Experimental quantum randomness enhanced by a quantum network

TL;DR

This paper demonstrates that using hybrid quantum networks with channels and entanglement sources improves the robustness and noise resilience of certifiable quantum randomness, even from Bell-local states, through theoretical and experimental methods.

Contribution

It introduces a novel approach extending bipartite Bell scenarios to hybrid networks, enhancing randomness certification and noise robustness, validated experimentally in photonic systems.

Findings

Enhanced randomness certification from Bell-local states.

Improved noise resilience in quantum randomness generation.

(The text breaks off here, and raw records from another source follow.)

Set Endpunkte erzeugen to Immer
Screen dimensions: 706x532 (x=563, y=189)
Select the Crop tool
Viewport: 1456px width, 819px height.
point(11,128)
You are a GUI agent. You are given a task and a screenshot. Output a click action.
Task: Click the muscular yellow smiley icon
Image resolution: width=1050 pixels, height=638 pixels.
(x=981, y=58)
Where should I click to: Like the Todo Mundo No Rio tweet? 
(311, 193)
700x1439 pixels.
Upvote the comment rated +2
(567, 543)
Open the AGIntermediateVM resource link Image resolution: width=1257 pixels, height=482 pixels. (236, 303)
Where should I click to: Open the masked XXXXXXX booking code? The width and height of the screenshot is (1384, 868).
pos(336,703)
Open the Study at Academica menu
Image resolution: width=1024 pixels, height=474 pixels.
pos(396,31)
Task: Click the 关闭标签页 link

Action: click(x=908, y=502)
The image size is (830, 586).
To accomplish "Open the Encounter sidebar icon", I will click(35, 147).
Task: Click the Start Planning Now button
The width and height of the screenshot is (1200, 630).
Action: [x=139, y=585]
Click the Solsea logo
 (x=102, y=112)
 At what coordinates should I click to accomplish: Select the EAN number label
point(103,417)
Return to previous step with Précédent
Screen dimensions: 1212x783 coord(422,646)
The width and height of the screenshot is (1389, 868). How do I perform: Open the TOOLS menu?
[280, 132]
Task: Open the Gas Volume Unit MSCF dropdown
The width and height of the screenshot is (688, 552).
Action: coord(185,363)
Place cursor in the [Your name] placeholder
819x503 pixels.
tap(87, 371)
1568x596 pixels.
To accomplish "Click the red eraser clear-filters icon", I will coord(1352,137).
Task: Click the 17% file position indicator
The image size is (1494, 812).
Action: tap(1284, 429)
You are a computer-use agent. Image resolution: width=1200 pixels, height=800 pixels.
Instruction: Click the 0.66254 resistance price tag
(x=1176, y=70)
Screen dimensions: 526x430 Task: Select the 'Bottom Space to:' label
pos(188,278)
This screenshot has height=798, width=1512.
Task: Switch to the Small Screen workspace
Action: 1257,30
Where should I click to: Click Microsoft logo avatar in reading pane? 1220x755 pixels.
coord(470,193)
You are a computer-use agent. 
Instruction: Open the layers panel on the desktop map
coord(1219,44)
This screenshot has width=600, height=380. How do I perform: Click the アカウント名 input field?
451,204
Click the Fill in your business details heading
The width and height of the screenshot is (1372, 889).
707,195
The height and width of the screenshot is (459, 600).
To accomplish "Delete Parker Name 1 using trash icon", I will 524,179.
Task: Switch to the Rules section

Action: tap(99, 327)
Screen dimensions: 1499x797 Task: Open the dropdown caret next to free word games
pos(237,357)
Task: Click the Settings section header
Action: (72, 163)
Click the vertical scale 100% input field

Experimental validation in a photonic network.

Abstract

The certification of randomness is essential for both fundamental science and information technologies. Unlike traditional random number generators, randomness obtained from nonlocal correlations is fundamentally guaranteed to be unpredictable. However, it is also highly susceptible to noise. Here, we show that extending the conventional bipartite Bell scenario to hybrid quantum networks -- which incorporate both quantum channels and entanglement sources -- enhances the robustness of certifiable randomness. Our protocol even enables randomness to be certified from Bell-local states, broadening the range of quantum states useful for this task. Through both theoretical analysis and experimental validation in a photonic network, we demonstrate enhanced performance and improved noise resilience.